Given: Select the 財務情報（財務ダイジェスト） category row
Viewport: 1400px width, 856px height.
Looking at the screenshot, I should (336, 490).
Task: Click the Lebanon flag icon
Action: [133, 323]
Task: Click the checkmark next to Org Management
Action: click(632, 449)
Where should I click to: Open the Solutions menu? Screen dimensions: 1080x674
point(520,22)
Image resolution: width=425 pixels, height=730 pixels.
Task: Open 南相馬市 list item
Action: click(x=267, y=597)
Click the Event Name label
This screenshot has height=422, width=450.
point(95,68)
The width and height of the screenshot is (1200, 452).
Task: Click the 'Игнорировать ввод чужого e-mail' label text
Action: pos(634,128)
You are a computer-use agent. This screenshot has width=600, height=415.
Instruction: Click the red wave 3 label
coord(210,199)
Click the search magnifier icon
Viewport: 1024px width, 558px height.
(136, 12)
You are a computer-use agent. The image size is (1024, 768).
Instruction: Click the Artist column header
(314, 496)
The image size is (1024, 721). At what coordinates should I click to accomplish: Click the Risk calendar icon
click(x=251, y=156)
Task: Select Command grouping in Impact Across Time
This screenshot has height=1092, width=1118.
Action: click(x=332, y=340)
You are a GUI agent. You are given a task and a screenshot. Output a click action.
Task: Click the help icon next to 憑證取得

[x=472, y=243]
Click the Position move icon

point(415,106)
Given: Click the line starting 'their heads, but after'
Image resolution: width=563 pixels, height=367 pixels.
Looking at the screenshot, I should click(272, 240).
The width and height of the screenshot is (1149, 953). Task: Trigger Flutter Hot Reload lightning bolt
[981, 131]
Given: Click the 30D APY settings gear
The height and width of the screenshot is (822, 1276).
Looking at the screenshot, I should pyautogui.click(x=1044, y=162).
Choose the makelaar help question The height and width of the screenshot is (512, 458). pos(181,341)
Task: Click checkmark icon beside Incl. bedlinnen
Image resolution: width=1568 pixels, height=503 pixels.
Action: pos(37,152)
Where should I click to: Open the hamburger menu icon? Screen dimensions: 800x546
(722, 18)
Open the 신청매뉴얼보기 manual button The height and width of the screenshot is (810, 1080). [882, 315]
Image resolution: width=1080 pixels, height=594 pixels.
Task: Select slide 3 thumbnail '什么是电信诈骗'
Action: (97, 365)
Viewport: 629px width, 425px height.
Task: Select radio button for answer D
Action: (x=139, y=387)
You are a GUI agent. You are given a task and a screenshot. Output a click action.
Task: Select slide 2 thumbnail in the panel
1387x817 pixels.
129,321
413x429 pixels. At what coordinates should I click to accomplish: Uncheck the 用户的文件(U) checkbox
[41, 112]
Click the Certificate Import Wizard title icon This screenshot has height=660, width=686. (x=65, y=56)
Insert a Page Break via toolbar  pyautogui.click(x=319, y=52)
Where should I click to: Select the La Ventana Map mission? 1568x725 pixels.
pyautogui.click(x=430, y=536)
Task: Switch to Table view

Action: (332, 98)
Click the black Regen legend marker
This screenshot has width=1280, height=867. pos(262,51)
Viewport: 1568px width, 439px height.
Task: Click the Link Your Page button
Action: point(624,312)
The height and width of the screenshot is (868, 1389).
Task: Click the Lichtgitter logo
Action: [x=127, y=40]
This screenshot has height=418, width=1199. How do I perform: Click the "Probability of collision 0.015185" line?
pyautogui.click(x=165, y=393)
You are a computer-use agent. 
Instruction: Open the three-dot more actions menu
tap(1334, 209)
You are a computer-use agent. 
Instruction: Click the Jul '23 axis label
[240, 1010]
++++
#### Aim of the exercise
Transcribe the data word for word.

#### Response
Given: Select the 財務情報（財務ダイジェスト） category row
Viewport: 1400px width, 856px height.
Looking at the screenshot, I should (336, 490).
Task: Click the Lebanon flag icon
Action: [133, 323]
Task: Click the checkmark next to Org Management
Action: click(632, 449)
Where should I click to: Open the Solutions menu? Screen dimensions: 1080x674
point(520,22)
Image resolution: width=425 pixels, height=730 pixels.
Task: Open 南相馬市 list item
Action: click(x=267, y=597)
Click the Event Name label
This screenshot has height=422, width=450.
point(95,68)
The width and height of the screenshot is (1200, 452).
Task: Click the 'Игнорировать ввод чужого e-mail' label text
Action: pos(634,128)
You are a computer-use agent. This screenshot has width=600, height=415.
Instruction: Click the red wave 3 label
coord(210,199)
Click the search magnifier icon
Viewport: 1024px width, 558px height.
(136, 12)
You are a computer-use agent. The image size is (1024, 768).
Instruction: Click the Artist column header
(314, 496)
The image size is (1024, 721). At what coordinates should I click to accomplish: Click the Risk calendar icon
click(x=251, y=156)
Task: Select Command grouping in Impact Across Time
This screenshot has height=1092, width=1118.
Action: click(x=332, y=340)
You are a GUI agent. You are given a task and a screenshot. Output a click action.
Task: Click the help icon next to 憑證取得

[x=472, y=243]
Click the Position move icon

point(415,106)
Given: Click the line starting 'their heads, but after'
Image resolution: width=563 pixels, height=367 pixels.
Looking at the screenshot, I should click(272, 240).
The width and height of the screenshot is (1149, 953). Task: Trigger Flutter Hot Reload lightning bolt
[981, 131]
Given: Click the 30D APY settings gear
The height and width of the screenshot is (822, 1276).
Looking at the screenshot, I should pyautogui.click(x=1044, y=162).
Choose the makelaar help question The height and width of the screenshot is (512, 458). pos(181,341)
Task: Click checkmark icon beside Incl. bedlinnen
Image resolution: width=1568 pixels, height=503 pixels.
Action: pos(37,152)
Where should I click to: Open the hamburger menu icon? Screen dimensions: 800x546
(722, 18)
Open the 신청매뉴얼보기 manual button The height and width of the screenshot is (810, 1080). [882, 315]
Image resolution: width=1080 pixels, height=594 pixels.
Task: Select slide 3 thumbnail '什么是电信诈骗'
Action: (97, 365)
Viewport: 629px width, 425px height.
Task: Select radio button for answer D
Action: (x=139, y=387)
You are a GUI agent. You are given a task and a screenshot. Output a click action.
Task: Select slide 2 thumbnail in the panel
1387x817 pixels.
129,321
413x429 pixels. At what coordinates should I click to accomplish: Uncheck the 用户的文件(U) checkbox
[41, 112]
Click the Certificate Import Wizard title icon This screenshot has height=660, width=686. (x=65, y=56)
Insert a Page Break via toolbar  pyautogui.click(x=319, y=52)
Where should I click to: Select the La Ventana Map mission? 1568x725 pixels.
pyautogui.click(x=430, y=536)
Task: Switch to Table view

Action: (332, 98)
Click the black Regen legend marker
This screenshot has width=1280, height=867. pos(262,51)
Viewport: 1568px width, 439px height.
Task: Click the Link Your Page button
Action: point(624,312)
The height and width of the screenshot is (868, 1389).
Task: Click the Lichtgitter logo
Action: [x=127, y=40]
This screenshot has height=418, width=1199. How do I perform: Click the "Probability of collision 0.015185" line?
pyautogui.click(x=165, y=393)
You are a computer-use agent. 
Instruction: Open the three-dot more actions menu
tap(1334, 209)
You are a computer-use agent. 
Instruction: Click the Jul '23 axis label
[240, 1010]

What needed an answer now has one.